Elias de Mendelssohn prend vie au Théâtre des Champs-Élysées
Si Felix Mendelssohn avait fait le choix d'écrire son oratorio Elias en langue allemande, la création de l'œuvre à Birmingham en 1846 se fit pourtant dans son adaptation en anglais, version choisie ce soir par les deux formations britanniques. Le chœur sert sa langue maternelle avec une diction et une projection des consonnes tout à fait admirées, tandis que l'orchestre, sur instruments d'époque, donne un son organique et vivant à la partition. Les cuivres sont brillants sans être durs, les cors délicieusement feutrés, les timbales d'une puissance toute biblique. Les cordes, souples et charnues, savent moduler leurs accents et se faire percutantes dans les moments fatidiques. La gestuelle de Suzuki est simple et efficace, sans fioritures, offrant une direction tout en finesse, pleine de goût, et montrant un grand respect de l'écriture riche et complexe de Mendelssohn.
Les voix d'hommes du chœur sont particulièrement brillantes, et les voix de femmes parviennent à s'y lier avec harmonie. Les 28 chanteurs créent ainsi un son homogène qui s'accorde passionnément avec celui de l’orchestre. Les moments dramatiques sont servis avec beaucoup de ferveur et de caractère, tandis que les passages plus paisibles gagnent en douceur et en délicatesse. Parmi les quelques membres de l’ensemble qui se produisent en solistes ou en groupe réduit, tous avec talent, Emma Walshe s’illustre particulièrement dans le rôle de l’Enfant, dévoilant un timbre pur et scintillant, vibré sans tension.
Dans le rôle du prophète Elias, Roderick Williams possède une présence qui semble vivre intensément chaque note, ne quittant pas son incarnation tant que la dernière note ne s’est pas éteinte et même alors, il prend quelques instants pour revenir à lui-même. Son timbre est aussi métallique dans les graves que brillant dans les aigus, qu’il aborde avec beaucoup de délicatesse, sans jamais donner la moindre impression de forçage. Il manipule son timbre avec sensibilité, intelligence, et sa tendance à ouvrir exagérément les voyelles l’aide à déployer un son très libre et soyeux.

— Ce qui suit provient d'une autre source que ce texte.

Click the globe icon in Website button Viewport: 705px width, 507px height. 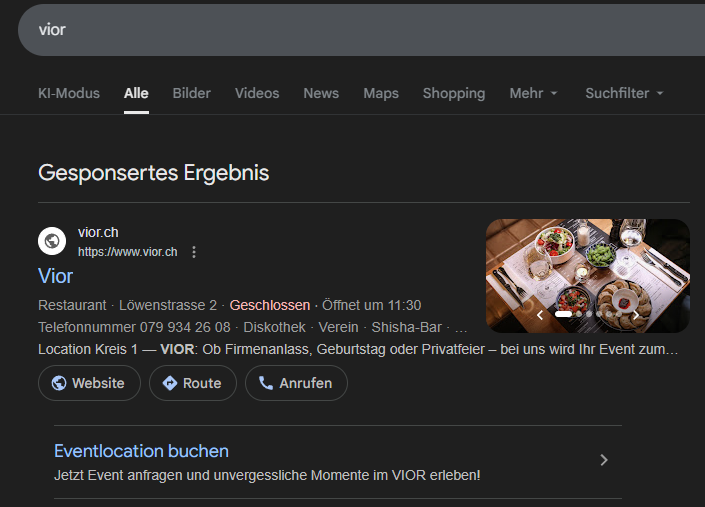coord(59,383)
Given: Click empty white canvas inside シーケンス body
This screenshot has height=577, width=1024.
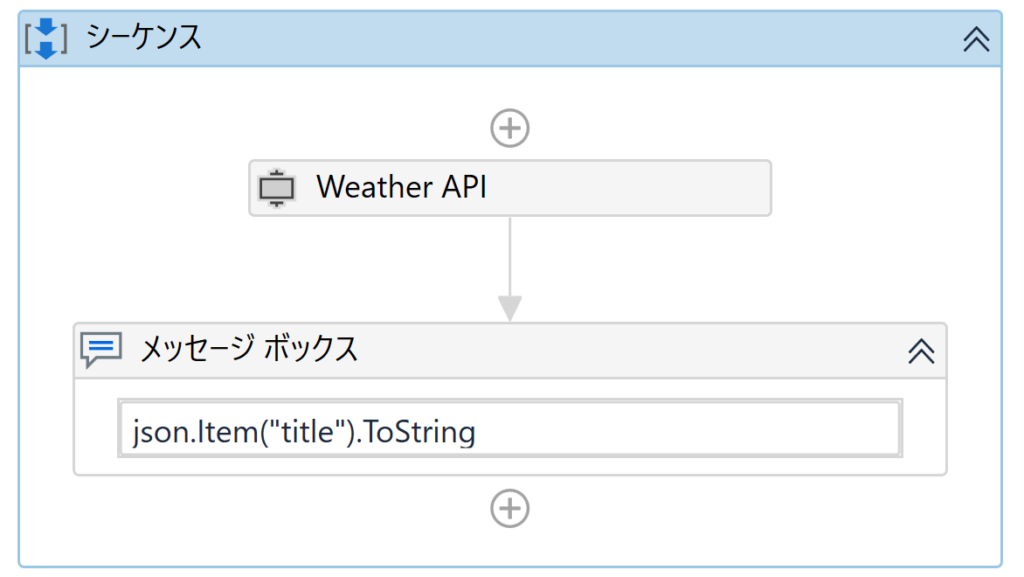Looking at the screenshot, I should [x=849, y=196].
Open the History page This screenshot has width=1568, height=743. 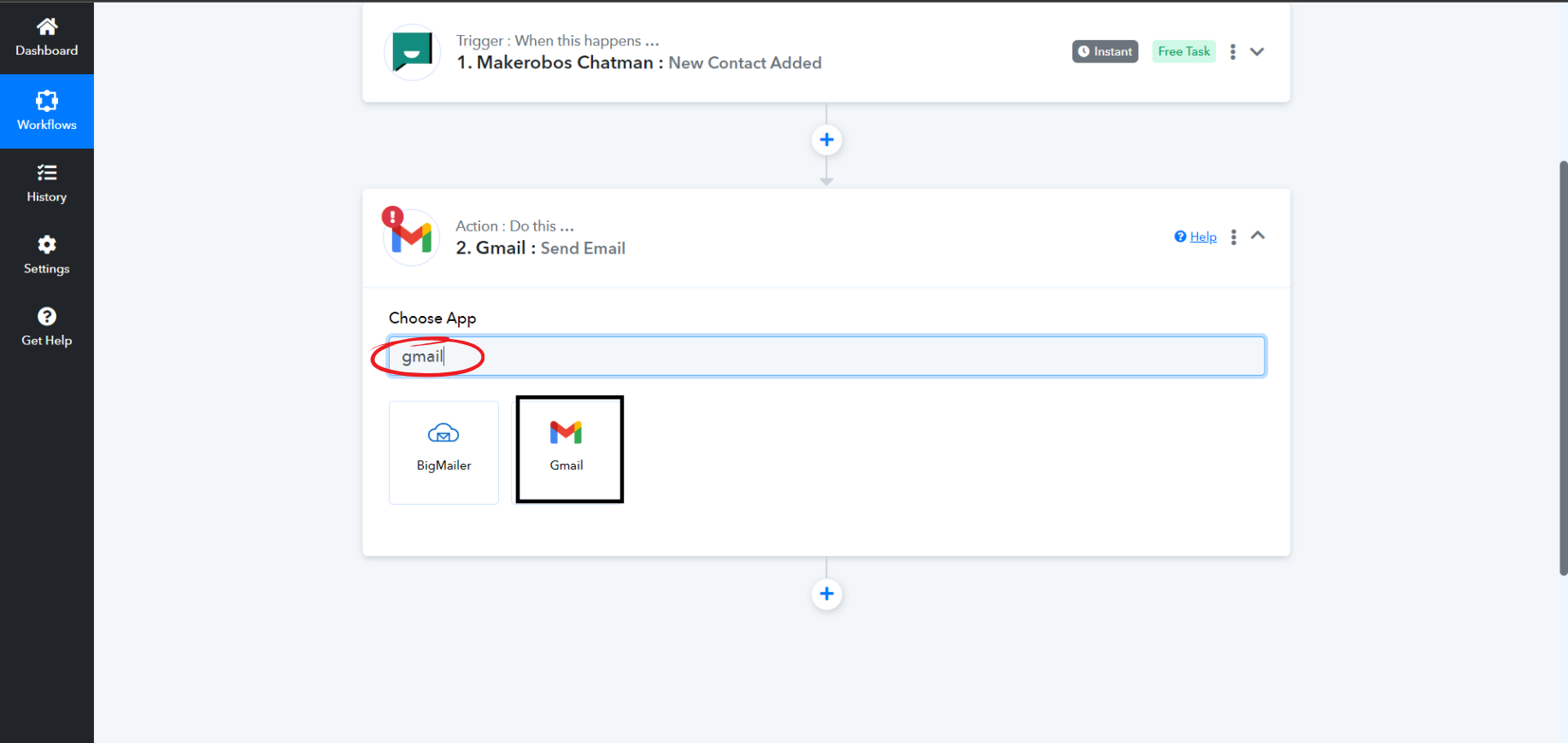[x=47, y=184]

Pour incarner la Veuve et l’Ange I, la soprano Carolyn Sampson développe une voix très souple et mature, malgré une tension visible de la mâchoire. En soliste ou en duo, elle fait preuve d’une musicalité certaine et d’une grande expressivité. À ses côtés, la mezzo-soprano Anna Stéphany (La Reine et Ange II) déploie quant à elle le timbre d’un phrasé très musical, associé à une longueur de souffle qui lui permet les plus belles subtilités.
Le ténor Brenden Gunnell étant annoncé souffrant, c’est son collègue Robert Murray qui le remplace dans les rôles d’Abdias et Achab. Pleinement à son aise dans cette vocalité, il montre des graves particulièrement intéressants, sans oublier une aisance dans les aigus.
Cette interprétation redonne vie à une œuvre peu jouée du compositeur allemand, avec ferveur, passion, et énormément de respect pour la partition. Avec un grand succès, surtout.